Mosby Documentary Being Filmed in Fairfax County

The Magic of the Movies

Part VIII

As we come down to the end of our movie making process, we have spent a lot of time picking out the historical pictures and photographs to use in the documentary.  These will be used to illustrate the stories during the narration.

We used a plethora of publications from Don Hakenson's library, which occupies his entire basement, to select the photographs and drawings.  I photographed them for our use to digitize them.  The magic comes in when we need to show something that we don't have.  For example, the narration of Mosby's wounding near Centreville, goes like this:

"On September 14, 1864, Mosby and two of his rangers, Guy Broadwater and Tom Love, were riding about two miles east of Centerville when they encountered five men from the 13th New York Cavalry, who recognized them as Confederates.

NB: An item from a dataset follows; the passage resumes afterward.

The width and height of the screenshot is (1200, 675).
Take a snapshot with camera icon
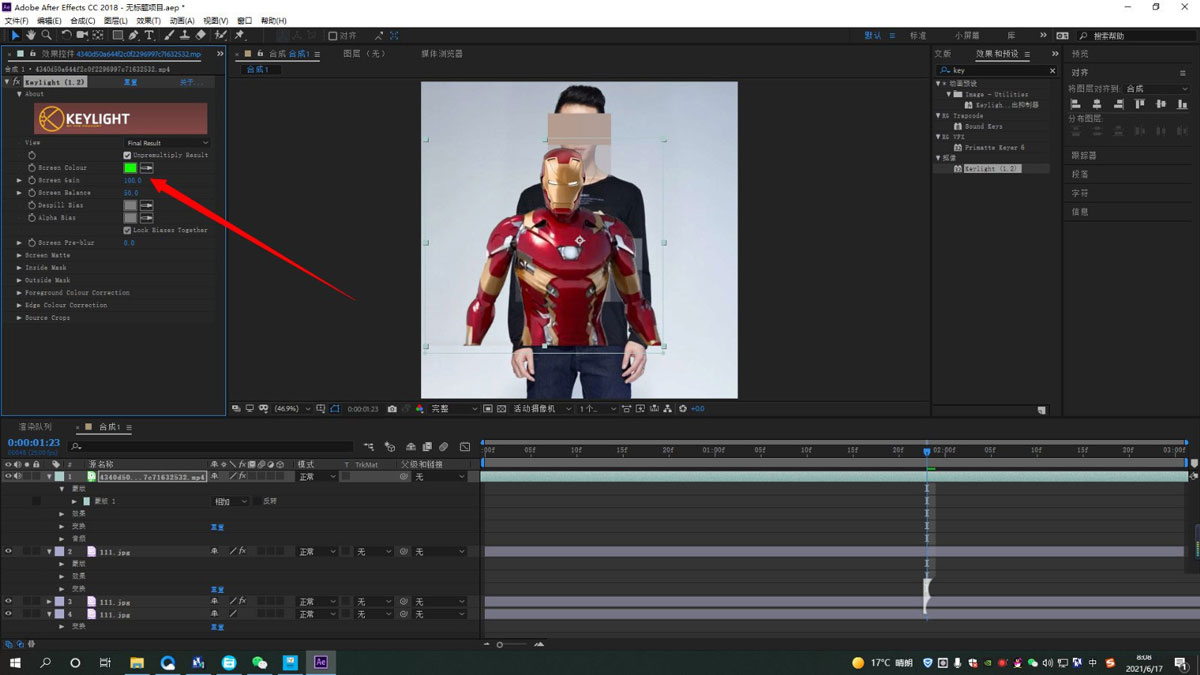coord(392,409)
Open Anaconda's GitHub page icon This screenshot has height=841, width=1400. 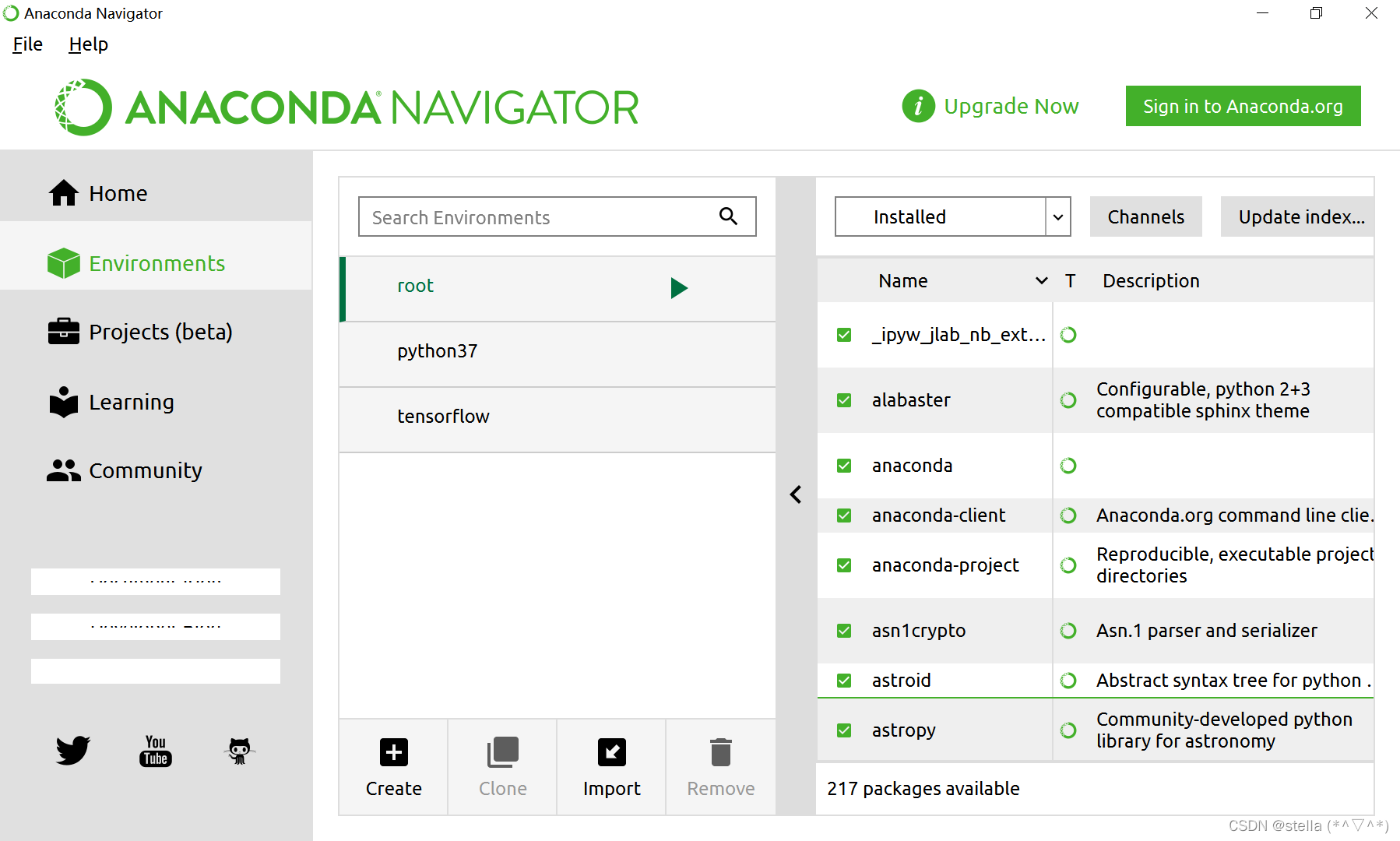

The New Yorkers attacked Mosby’s party and in the ensuring fight, Private Henry Smith of Company H from New York, had his horse shot, which fell and trapped him.  Lying under his mount, Smith used his revolver to defend himself.  One bullet struck the butt of Mosby’s pistol and glanced into his groin, causing an extremely painful wound."

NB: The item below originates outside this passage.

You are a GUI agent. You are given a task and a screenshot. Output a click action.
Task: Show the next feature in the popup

We have plenty of action drawings of soldiers being shot while on their horses which we can use for Mosby being injured, but we needed a picture of someone shooting his pistol while lying under a horse.

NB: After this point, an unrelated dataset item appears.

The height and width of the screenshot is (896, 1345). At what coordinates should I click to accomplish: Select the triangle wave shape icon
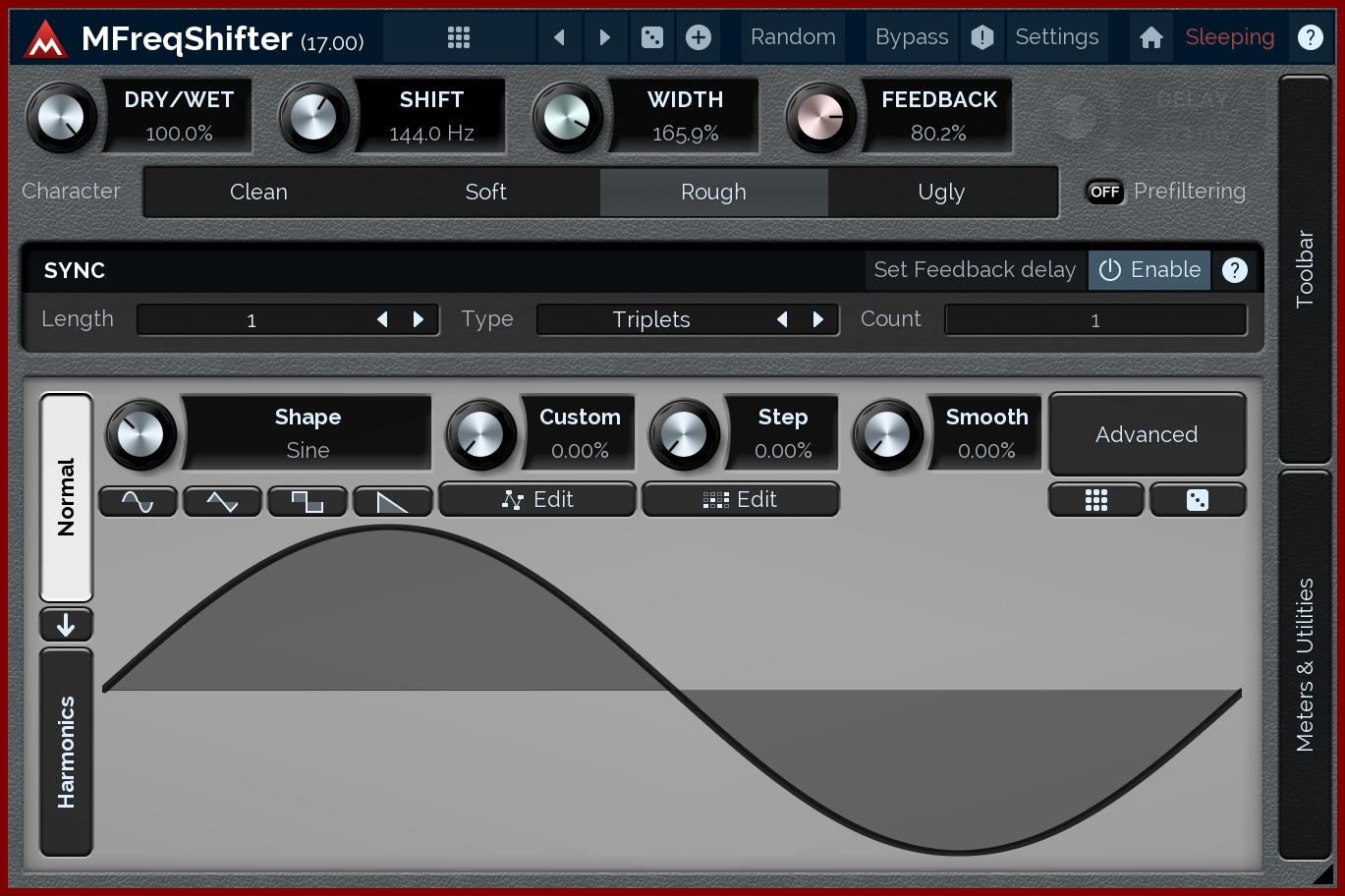(222, 501)
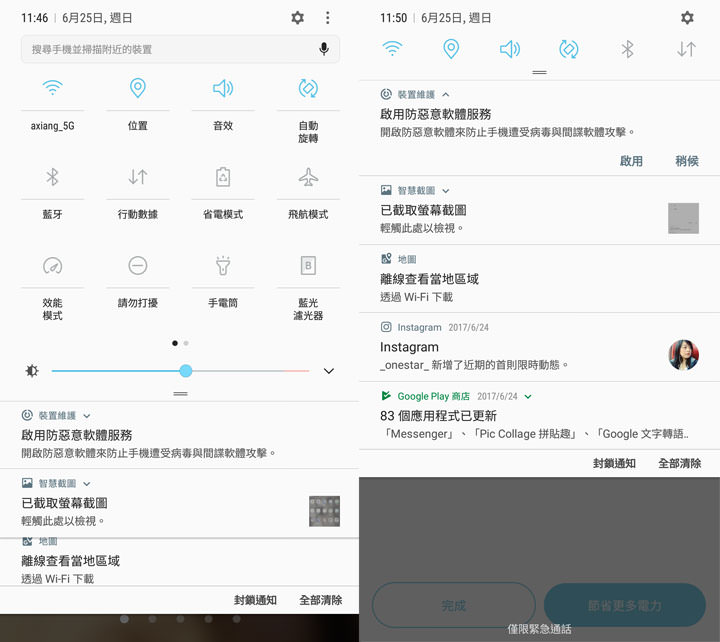Toggle the 藍光濾光器 blue light filter
The height and width of the screenshot is (642, 720).
(308, 265)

What we found is a picture of one of Mosby's men, Tom Turner, thrusting a sword at a soldier who is lying under a horse, while the soldier is firing his pistol back up at Turner.  With a little advice from our graphics expert, Steve Wolfsberger, I was able to use Photoshop to delete Turner and his horse and change the picture into something that looks like it was drawn specifically for our purpose.  Just like magic!

One thing that bothers Don greatly is that many of the historical drawings show Mosby's men with sabers which they rarely if ever used.  So, another Photoshop trick was to copy a drawing of a pistol from one picture and then resize, reorient and paste it over the sabers in multiple other images.  More magic!

Now that we have all the pieces, it's up to Bert Morgan to perform his magic by pulling everything together in post production, adding the credits to everyone who supported or donated to the movie, and then sending the results off to David Rubenstein for a soundtrack.